If you’ve been through some of my other presentations, you know that being cheap is an important way to succeed and even survive in business. So my advice on salaries may at first seem to totally fly in the face of this.

I suggest you pay your people well!

By doing so, your total employment costs over time may end up being a lot less than if you didn’t pay your people well, and your chances of outstanding business success will be much, much higher.

For example, you might decide that you are going to pay at least in the upper half of the going wage range or even in the top 30 percent of the range. Paying people can actually save you money! How? If you pay your people a slight premium to the going or average marketplace wages, you should be able to hire better people—people who are likely more talented and capable, more motivated, more enthusiastic. You will likely have a better work atmosphere and team environment with people who are more likely to stay with your company for a lot longer.

People you pay a little more for will typically work not just a little harder, but a lot harder than average employees. They will typically work not just a little better, but a lot better than average employees. The company atmosphere will be better, and you will have less turnover. So by paying people a little premium, your total wage costs may actually be less than if you didn’t.

And while this is especially important for positions where the quality of the work will most directly impact overall performance of the company, to at least some degree, every position impacts performance.
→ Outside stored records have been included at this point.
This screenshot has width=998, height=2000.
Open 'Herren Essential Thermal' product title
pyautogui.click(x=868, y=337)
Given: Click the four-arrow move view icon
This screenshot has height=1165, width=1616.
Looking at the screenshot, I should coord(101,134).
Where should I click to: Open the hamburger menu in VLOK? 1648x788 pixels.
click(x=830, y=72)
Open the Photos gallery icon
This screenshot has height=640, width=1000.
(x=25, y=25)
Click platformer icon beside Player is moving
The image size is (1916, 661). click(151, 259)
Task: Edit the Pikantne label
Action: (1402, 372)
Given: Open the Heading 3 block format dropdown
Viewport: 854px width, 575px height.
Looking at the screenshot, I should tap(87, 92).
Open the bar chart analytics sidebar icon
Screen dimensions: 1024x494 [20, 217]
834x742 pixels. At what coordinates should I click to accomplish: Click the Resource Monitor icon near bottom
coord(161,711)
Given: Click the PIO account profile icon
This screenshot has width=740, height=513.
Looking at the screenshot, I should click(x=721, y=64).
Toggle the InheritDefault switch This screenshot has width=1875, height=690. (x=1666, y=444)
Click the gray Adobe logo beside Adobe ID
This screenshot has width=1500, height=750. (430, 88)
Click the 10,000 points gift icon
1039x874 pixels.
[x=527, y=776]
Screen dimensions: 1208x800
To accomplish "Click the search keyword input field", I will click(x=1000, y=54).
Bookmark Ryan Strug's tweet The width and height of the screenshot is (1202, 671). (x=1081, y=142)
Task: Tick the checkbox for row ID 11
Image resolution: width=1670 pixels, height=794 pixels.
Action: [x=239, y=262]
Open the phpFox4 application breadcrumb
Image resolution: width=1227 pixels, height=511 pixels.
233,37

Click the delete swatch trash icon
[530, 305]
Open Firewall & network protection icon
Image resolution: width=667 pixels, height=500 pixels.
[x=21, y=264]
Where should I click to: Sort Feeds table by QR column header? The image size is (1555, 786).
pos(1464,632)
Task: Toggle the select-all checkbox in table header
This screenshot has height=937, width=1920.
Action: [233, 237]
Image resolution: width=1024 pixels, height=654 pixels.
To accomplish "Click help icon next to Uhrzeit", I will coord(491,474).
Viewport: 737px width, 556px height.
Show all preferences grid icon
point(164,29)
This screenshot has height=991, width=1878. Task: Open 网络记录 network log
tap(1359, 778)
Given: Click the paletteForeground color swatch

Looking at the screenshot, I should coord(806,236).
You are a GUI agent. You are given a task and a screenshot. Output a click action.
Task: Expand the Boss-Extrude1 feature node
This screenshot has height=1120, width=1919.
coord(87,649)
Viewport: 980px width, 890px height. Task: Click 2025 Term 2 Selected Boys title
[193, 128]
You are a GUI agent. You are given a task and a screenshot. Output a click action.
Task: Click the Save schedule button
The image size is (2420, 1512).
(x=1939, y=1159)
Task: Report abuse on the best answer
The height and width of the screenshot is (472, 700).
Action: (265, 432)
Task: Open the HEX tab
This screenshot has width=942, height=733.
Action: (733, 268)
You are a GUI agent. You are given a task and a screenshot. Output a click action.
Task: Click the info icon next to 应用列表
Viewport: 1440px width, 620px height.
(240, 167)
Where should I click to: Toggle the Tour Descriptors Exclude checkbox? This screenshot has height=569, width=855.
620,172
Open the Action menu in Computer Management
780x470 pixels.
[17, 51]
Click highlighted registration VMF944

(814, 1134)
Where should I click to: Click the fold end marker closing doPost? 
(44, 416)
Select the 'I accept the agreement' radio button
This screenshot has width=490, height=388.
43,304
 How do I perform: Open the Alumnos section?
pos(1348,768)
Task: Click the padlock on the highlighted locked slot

And every person in every position also impacts company morale.

How Do You Determine the Going Wage for a Position?

Large companies spend a lot of money hiring specialized compensation consulting firms that provide them with highly detailed salary surveys or even produce a customized one for a particular position. Your industry association or the trade publication or website serving your industry may have comprehensive salary surveys. There are some commercial websites that offer some salary survey information for free.

You can also look at what other companies are posting for salary ranges for job openings. You can ask other firms in your industry what they are paying for similar positions. And finally, you can note the salary history and expectations for candidates you are interviewing for the position.

Pay the Person, Not the Position

In small companies, employees are often responsible for multiple tasks, or their performance is expected to make all the difference in the overall performance of the company. In this situation, you should focus on an individual’s contribution to the success of your company, not the job title.

Some companies, for instance, might even place a top salesperson on an incentive pay plan that allows him or her to potentially earn more than the president of the company. For example, at my grandfather’s shoe manufacturing firm, the sales manager earned more in total salary and bonuses in some years than my grandfather did. 

Conduct Annual Performance Reviews

People expect to be reviewed every year. If you review their performances and salaries less often, they are bound to be disappointed. Some companies review people on the anniversaries of their hire dates. As much as possible, however, you should arrange to review all employees at the same time on the same date each year. Otherwise, as the company grows, you will always seem to be reviewing employees and will distract your other workers. 

Compensation Is a Hot Button

Think about compensation carefully before you act. If you offer a candidate too much money or increase an employee’s pay too much, the mistake will follow you as long as the employee is with the firm. Base pay and any change in base pay establish a basis for future increases.

On the other hand, if you offer a candidate too little money or raise an employee’s wages by too small an amount, you run the risk of losing a good candidate or a valued employee. Some employees will speak up and complain about an unsatisfactory increase. Others may just quietly start looking for another job.

Compensation Is Not Just a Retention Issue

I see many employers, especially those at small businesses, give their employees lousy increases because they assume that employees will never leave the company. And they may be right, but they sure aren’t going to get the full level of commitment from their employees that they would have gotten had they paid them what they really deserved!

I see paying people well or above average as a shrewd investment. And, believe me, it is one of the very few areas of running a business where I don’t like to skimp. Time and time again, I have surprised top-performing employees with big, fat pay increases—much more than was necessary to retain them, but nonetheless well deserved. I love giving great pay raises—and I know that the money will come back many times over in stronger commitment and dedication to the business.

Takeaways You Can Use

  • Better wages means better people.
  • Paying people a premium can actually reduce your total wage costs.
  • Pay the person, not the position.
  • Compensation is about motivation, not just retention.